Hoje é cada vez mais frequente ver, em meios digitais - aplicativos de navegação, grupos do Facebook, WhatsApp, Instagram e até fóruns voltados ao trânsito e ao automóvel - avisos sobre onde podem estar ocorrendo operações STOP, presença policial e até radares de velocidade. Diante disso, muita gente fica com a mesma pergunta: em Portugal, compartilhar esse tipo de informação é permitido por lei?
Alertas digitais sobre operações STOP e radares
Na prática, esses alertas costumam circular em tempo real e têm como objetivo avisar outros motoristas sobre fiscalizações na estrada. O ponto central, porém, é entender se a simples divulgação de localização de policiamento e radares pode gerar responsabilização.
O que diz a lei em Portugal sobre presença policial e radares
Diferentemente do que acontece em outros países - como a Espanha, onde uma condutora em Ibiza chegou a arriscar uma multa de até 30 mil euros por avisar sobre uma operação da Guarda Civil -, em Portugal não há uma lei específica que puna a divulgação de operações policiais nas estradas.
Em termos gerais, isso quer dizer que compartilhar alertas de presença policial ou de radares de velocidade em tempo real não é, por si só, tratado como crime.
Existem limites?
Sim. Ainda que não exista uma norma dedicada a sancionar a divulgação de operações policiais, alguns comportamentos na condução podem ser punidos. Um exemplo comum é o uso dos chamados “sinais de luzes”.
Sinais de luzes e uso incorreto dos máximos
O Código da Estrada não traz regras específicas sobre os “sinais de luzes” como forma de aviso, mas aponta o uso indevido dos máximos, o que pode resultar em multa entre 60 euros e 300 euros.
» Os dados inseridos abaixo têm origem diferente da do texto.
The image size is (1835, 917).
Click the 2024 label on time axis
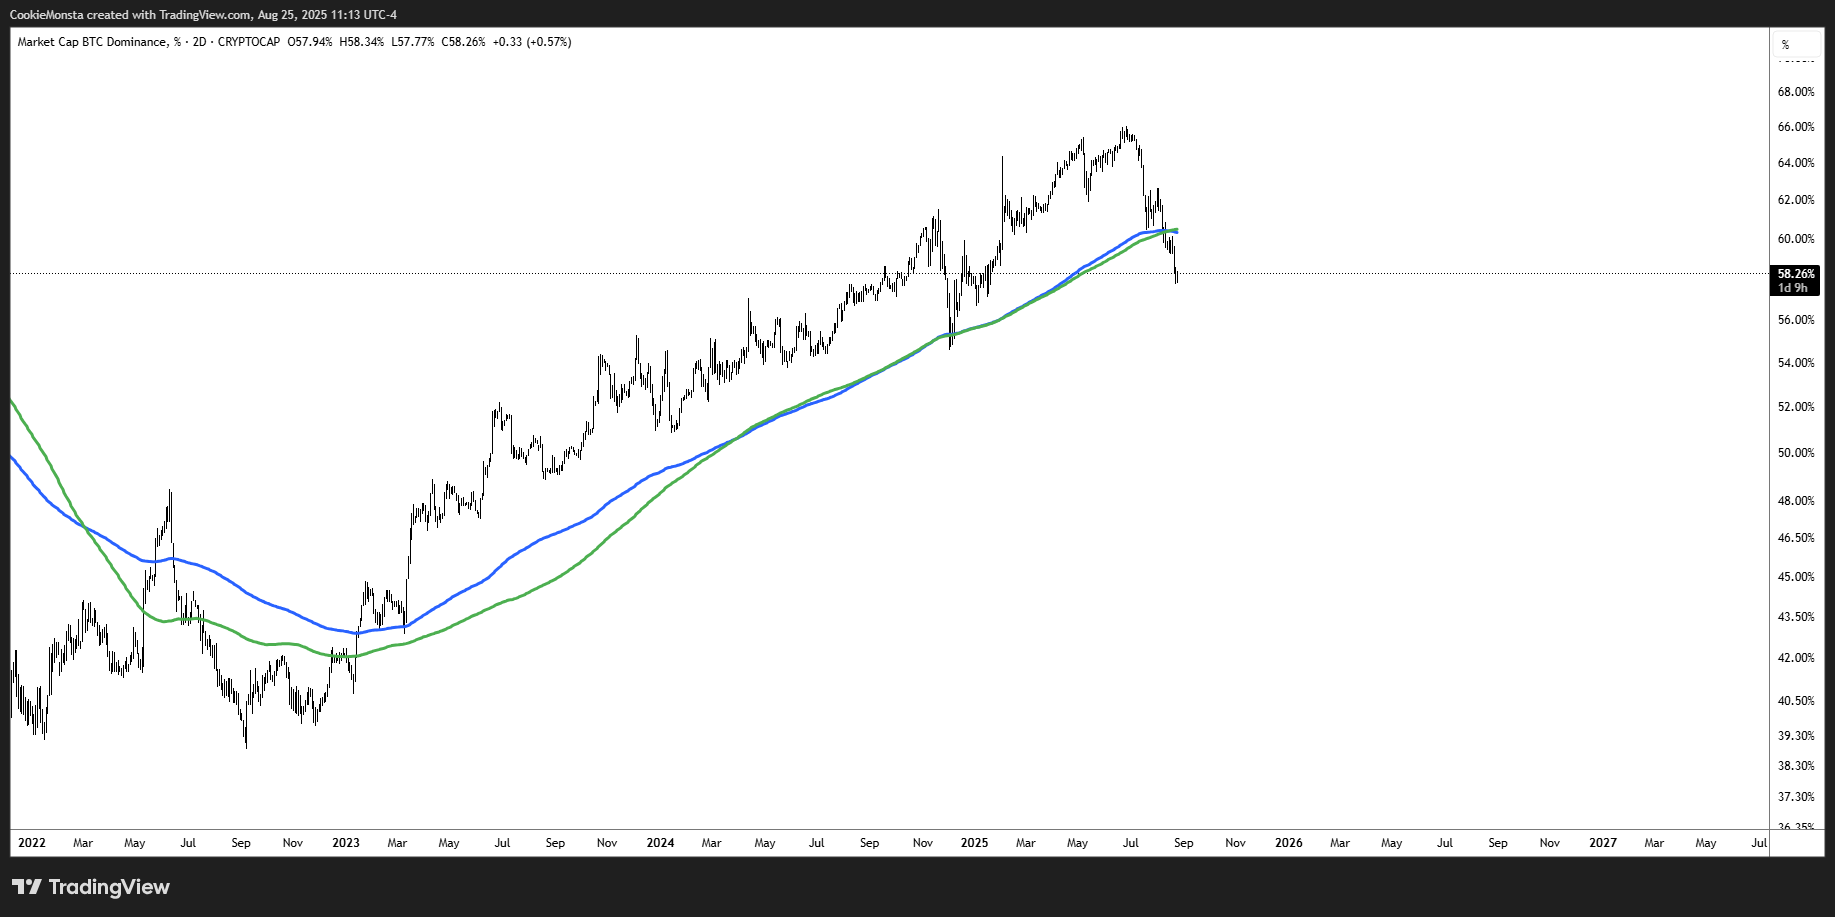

“Quem utilizar os máximos no cruzamento com outros veículos, pessoas ou animais, quando o veículo transita a menos de 100 metros daquele que o precede, ou ainda durante a paragem ou detenção da marcha do veículo, é sancionado com coima de 60 euros a 300 euros”, pode ler-se no artigo 61.º, ponto 6. Embora esse trecho do Código da Estrada não trate de alertas digitais, ele funciona como exemplo de como a legislação pode penalizar condutas que comprometam a segurança rodoviária.